ResNet eval_only mode (tensorflow#5186)

* Make ResNet robust to the case that epochs_between_evals does not divide train_epochs, and add an --eval_only option * add some comments to make the control flow easier to follow * address PR comments
jcohenadad · Aug 27, 2018 · d1c48af · d1c48af
1 parent 9bf586d
commit d1c48af
Showing 1 changed file with 29 additions and 10 deletions.
diff --git a/official/resnet/resnet_run_loop.py b/official/resnet/resnet_run_loop.py
@@ -23,6 +23,7 @@
 from __future__ import division
 from __future__ import print_function
 
+import math
 import os
 
 # pylint: disable=g-bad-import-order
@@ -429,12 +430,12 @@ def resnet_main(
       model_dir=flags_obj.model_dir,
       batch_size=flags_obj.batch_size)
 
-  def input_fn_train():
+  def input_fn_train(num_epochs):
     return input_function(
         is_training=True, data_dir=flags_obj.data_dir,
         batch_size=distribution_utils.per_device_batch_size(
             flags_obj.batch_size, flags_core.get_num_gpus(flags_obj)),
-        num_epochs=flags_obj.epochs_between_evals,
+        num_epochs=num_epochs,
         num_gpus=flags_core.get_num_gpus(flags_obj))
 
   def input_fn_eval():
@@ -444,14 +445,28 @@ def input_fn_eval():
             flags_obj.batch_size, flags_core.get_num_gpus(flags_obj)),
         num_epochs=1)
 
-  total_training_cycle = (flags_obj.train_epochs //
-                          flags_obj.epochs_between_evals)
-  for cycle_index in range(total_training_cycle):
-    tf.logging.info('Starting a training cycle: %d/%d',
-                    cycle_index, total_training_cycle)
-
-    classifier.train(input_fn=input_fn_train, hooks=train_hooks,
-                     max_steps=flags_obj.max_train_steps)
+  if flags_obj.eval_only or not flags_obj.train_epochs:
+    # If --eval_only is set, perform a single loop with zero train epochs.
+    schedule, n_loops = [0], 1
+  else:
+    # Compute the number of times to loop while training.
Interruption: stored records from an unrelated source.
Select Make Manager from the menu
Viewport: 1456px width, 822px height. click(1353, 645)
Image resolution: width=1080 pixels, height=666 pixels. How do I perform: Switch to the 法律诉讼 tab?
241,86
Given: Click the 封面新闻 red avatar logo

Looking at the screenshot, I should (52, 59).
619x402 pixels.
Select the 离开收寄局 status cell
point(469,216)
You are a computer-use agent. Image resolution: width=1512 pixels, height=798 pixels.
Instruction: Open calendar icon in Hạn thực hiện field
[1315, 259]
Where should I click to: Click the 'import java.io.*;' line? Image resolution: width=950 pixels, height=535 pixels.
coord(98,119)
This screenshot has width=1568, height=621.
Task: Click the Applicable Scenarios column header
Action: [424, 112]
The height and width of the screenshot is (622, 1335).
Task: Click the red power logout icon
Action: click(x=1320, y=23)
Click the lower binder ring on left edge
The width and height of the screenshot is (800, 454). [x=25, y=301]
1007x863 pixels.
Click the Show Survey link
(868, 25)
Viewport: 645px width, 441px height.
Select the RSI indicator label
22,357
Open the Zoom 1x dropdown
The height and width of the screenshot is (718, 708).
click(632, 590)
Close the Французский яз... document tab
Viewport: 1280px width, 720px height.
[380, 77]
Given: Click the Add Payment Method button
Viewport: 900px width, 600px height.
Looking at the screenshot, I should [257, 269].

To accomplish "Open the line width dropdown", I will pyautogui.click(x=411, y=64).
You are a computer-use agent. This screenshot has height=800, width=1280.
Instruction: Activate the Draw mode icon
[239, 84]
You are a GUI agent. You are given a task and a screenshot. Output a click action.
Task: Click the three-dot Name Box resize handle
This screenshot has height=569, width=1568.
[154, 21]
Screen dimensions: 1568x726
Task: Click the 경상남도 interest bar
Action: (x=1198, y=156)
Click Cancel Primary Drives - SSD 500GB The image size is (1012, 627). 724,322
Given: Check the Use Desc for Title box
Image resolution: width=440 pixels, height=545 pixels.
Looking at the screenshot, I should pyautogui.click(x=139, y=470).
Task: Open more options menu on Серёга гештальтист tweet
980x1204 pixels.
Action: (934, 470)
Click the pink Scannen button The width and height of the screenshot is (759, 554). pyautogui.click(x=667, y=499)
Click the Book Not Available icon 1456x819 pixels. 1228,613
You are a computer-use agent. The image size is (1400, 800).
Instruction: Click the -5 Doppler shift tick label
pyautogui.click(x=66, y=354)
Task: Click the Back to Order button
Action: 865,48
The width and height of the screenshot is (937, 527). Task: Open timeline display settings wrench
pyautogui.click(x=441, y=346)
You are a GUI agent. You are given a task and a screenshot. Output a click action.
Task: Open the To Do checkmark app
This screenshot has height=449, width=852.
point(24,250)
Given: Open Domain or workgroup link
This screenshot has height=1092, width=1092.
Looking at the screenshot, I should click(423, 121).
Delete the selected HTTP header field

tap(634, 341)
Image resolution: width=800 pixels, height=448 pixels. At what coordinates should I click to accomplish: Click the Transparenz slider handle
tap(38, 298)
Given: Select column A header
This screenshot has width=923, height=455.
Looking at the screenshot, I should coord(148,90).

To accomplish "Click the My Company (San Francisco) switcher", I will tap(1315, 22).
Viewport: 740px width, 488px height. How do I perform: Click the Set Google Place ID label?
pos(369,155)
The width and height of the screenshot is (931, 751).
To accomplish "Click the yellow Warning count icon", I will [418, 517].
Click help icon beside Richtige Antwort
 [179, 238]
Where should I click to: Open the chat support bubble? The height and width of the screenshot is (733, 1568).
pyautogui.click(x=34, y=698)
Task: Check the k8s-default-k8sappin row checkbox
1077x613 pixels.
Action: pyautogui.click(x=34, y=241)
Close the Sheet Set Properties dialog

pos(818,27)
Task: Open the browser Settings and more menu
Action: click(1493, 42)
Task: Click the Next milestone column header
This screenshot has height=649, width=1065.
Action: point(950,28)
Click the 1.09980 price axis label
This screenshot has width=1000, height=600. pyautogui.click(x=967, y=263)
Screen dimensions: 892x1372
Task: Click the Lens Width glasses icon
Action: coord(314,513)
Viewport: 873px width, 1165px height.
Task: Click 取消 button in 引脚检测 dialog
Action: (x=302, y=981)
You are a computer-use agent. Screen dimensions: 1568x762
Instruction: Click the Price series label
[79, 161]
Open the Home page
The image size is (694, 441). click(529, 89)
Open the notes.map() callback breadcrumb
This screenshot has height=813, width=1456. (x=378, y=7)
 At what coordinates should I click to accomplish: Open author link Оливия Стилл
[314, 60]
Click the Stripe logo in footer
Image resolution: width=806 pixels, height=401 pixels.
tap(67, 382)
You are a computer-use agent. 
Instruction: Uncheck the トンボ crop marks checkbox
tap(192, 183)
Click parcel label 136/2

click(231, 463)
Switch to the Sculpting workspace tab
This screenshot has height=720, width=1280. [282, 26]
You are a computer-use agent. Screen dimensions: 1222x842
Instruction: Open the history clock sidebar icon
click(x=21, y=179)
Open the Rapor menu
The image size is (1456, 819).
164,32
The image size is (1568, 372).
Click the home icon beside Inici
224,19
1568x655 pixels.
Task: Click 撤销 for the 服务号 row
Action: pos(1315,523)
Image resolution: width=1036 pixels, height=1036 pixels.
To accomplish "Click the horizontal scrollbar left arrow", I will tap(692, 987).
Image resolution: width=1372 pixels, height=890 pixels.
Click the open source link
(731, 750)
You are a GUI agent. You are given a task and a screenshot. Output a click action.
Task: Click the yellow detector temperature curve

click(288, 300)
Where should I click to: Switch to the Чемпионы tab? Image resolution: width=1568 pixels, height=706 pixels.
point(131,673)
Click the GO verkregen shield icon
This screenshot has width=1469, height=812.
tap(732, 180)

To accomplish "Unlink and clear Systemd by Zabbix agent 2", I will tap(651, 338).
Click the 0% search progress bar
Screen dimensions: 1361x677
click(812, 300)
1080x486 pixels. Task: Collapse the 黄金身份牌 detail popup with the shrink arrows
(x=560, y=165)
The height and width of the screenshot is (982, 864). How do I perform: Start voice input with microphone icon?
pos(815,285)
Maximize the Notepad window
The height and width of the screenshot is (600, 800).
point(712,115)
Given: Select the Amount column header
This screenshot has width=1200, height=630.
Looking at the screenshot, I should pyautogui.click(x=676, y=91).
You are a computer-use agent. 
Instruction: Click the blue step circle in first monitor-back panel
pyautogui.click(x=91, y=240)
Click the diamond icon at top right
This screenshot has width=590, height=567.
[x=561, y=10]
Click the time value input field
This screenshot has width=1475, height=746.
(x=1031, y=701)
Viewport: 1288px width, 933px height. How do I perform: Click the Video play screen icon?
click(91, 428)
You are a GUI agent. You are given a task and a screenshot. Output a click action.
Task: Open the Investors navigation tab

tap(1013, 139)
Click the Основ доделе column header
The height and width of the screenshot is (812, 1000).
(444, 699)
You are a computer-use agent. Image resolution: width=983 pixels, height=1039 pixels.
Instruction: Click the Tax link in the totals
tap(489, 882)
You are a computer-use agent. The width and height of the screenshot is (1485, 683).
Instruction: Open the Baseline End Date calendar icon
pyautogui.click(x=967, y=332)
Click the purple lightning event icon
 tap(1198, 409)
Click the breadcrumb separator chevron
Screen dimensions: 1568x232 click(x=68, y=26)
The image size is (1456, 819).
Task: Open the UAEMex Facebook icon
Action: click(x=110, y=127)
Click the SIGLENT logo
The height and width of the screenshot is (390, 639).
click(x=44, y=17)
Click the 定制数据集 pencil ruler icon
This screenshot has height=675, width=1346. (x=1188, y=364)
All but the last
+    # pass will train for `epochs_between_evals` epochs, while the last will
+    # train for the number needed to reach `training_epochs`. For instance if
+    #   train_epochs = 25 and epochs_between_evals = 10
+    # schedule will be set to [10, 10, 5]. That is to say, the loop will:
+    #   Train for 10 epochs and then evaluate.
+    #   Train for another 10 epochs and then evaluate.
+    #   Train for a final 5 epochs (to reach 25 epochs) and then evaluate.
+    n_loops = math.ceil(flags_obj.train_epochs / flags_obj.epochs_between_evals)
+    schedule = [flags_obj.epochs_between_evals for _ in range(int(n_loops))]
+    schedule[-1] = flags_obj.train_epochs - sum(schedule[:-1])  # over counting.
+
+  for cycle_index, num_train_epochs in enumerate(schedule):
+    tf.logging.info('Starting cycle: %d/%d', cycle_index, int(n_loops))
+
+    if num_train_epochs:
+      classifier.train(input_fn=lambda: input_fn_train(num_train_epochs),
+                       hooks=train_hooks, max_steps=flags_obj.max_train_steps)
 
     tf.logging.info('Starting to evaluate.')
 
@@ -499,6 +514,10 @@ def define_resnet_flags(resnet_size_choices=None):
       help=flags_core.help_wrap(
           'If not None initialize all the network except the final layer with '
           'these values'))
+  flags.DEFINE_boolean(
+      name="eval_only", default=False,
+      help=flags_core.help_wrap('Skip training and only perform evaluation on '
+                                'the latest checkpoint.'))
 
   choice_kwargs = dict(
       name='resnet_size', short_name='rs', default='50',